The immediate post-procedure follow-up (in-hospital or ≤30 days after the index procedure), PCI was associated with a significantly lower risk of death than was CABG (0.6% vs. 1.1%; p<0.001) and was also associated with a lower risk of stroke (0.11 vs. 0.29; p<0.001). At 2.9 years follow-up, the risk of death was similar between groups: 3.1% for PCI vs. 2.9% per year for CABG; p=0.50). In the BEST study, Park et al also found that there were no significant differences in mortality between PCI and CABG.  They note that the increase in repeat revascularisation and spontaneous myocardial infarction they observed in the PCI arm did not seem to “translate into an overall increase in mortality”, but comment: “The power to detect a difference in mortality was limited; longer-term follow-up may help to determine whether these findings are durable.”
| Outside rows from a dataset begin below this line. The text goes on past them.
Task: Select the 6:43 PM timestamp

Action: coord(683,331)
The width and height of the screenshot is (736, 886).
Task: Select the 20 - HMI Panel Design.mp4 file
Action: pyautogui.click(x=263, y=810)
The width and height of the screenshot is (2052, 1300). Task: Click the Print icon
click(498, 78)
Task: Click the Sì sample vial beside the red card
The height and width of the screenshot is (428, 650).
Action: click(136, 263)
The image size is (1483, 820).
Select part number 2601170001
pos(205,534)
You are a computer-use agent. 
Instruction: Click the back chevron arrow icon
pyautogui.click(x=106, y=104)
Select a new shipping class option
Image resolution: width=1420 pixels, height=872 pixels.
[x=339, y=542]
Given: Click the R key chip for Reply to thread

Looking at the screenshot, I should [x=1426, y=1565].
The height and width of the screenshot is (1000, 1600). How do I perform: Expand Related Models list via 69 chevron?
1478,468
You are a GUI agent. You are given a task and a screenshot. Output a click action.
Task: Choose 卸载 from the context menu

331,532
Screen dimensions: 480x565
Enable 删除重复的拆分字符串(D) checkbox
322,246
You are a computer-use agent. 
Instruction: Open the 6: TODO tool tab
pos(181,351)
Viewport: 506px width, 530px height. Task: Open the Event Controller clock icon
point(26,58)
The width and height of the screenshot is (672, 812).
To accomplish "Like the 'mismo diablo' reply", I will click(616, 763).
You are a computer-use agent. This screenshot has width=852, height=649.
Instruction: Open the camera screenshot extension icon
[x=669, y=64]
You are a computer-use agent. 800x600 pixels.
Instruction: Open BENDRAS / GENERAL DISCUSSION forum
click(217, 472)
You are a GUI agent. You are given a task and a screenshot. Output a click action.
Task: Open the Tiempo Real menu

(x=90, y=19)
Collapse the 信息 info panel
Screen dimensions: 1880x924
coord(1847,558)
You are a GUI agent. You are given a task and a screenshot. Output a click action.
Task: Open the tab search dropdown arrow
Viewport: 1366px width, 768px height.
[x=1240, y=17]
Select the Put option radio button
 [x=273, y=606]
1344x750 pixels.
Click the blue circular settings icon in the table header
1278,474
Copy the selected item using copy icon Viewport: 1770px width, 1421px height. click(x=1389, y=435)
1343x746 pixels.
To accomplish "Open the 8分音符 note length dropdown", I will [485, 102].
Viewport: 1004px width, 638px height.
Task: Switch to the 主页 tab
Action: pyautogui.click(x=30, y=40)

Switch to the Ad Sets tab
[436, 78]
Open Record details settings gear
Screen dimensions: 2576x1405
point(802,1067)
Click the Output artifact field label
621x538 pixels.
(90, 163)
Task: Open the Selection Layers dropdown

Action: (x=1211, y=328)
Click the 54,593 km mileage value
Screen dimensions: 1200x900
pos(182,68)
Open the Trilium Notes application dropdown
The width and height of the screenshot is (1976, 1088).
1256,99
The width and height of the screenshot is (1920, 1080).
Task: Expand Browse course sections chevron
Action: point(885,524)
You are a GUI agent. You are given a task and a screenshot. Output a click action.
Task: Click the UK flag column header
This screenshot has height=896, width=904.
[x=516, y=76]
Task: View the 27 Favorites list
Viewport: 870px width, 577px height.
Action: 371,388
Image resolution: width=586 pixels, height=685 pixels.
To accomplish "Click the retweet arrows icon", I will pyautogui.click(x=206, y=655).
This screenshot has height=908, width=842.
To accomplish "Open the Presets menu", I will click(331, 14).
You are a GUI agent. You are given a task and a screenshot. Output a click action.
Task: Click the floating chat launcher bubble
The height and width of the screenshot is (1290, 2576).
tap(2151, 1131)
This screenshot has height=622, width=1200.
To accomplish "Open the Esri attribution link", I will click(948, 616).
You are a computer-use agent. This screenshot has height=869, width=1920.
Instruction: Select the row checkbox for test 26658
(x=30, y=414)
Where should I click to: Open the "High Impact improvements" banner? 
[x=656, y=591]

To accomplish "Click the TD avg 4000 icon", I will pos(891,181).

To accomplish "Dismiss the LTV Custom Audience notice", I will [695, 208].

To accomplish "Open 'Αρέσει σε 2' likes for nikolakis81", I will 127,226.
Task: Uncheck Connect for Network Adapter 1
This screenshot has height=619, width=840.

Similar to Park et al, Bangalore et al found that PCI was associated with a significantly higher risk of repeat revascularisation (7.2% vs. 3.1% per year for CABG; p<0.001) and a significantly higher risk of first myocardial infarction (1.9% vs. 1.1% per year, respectively, p<0.001) that was “driven by a higher risk of spontaneous myocardial infarction”. However, the use of complete PCI seemed to lessen these risks. The authors report that patients who underwent complete PCI did not have a significantly higher risk of first myocardial infarction than those who underwent CABG, and the difference in risk of repeat revascularisation between PCI and CABG was “less pronounced” in those who underwent complete PCI (although CABG was still more favourable).


In their conclusion, Bangalore et al state: “The choice between CABG and PCI with everolimus-eluting stents may depend on whether complete revascularisation can be achieved with PCI. If the answer is yes, the choice between PCI and CABG should be made on the basis of weighing the short-term risk of death and stroke with CABG against the long-term risk of repeat revascularisation with PCI.” However, they add that if complete revascularisation is not possible, their data “suggest that such patients do better with CABG.”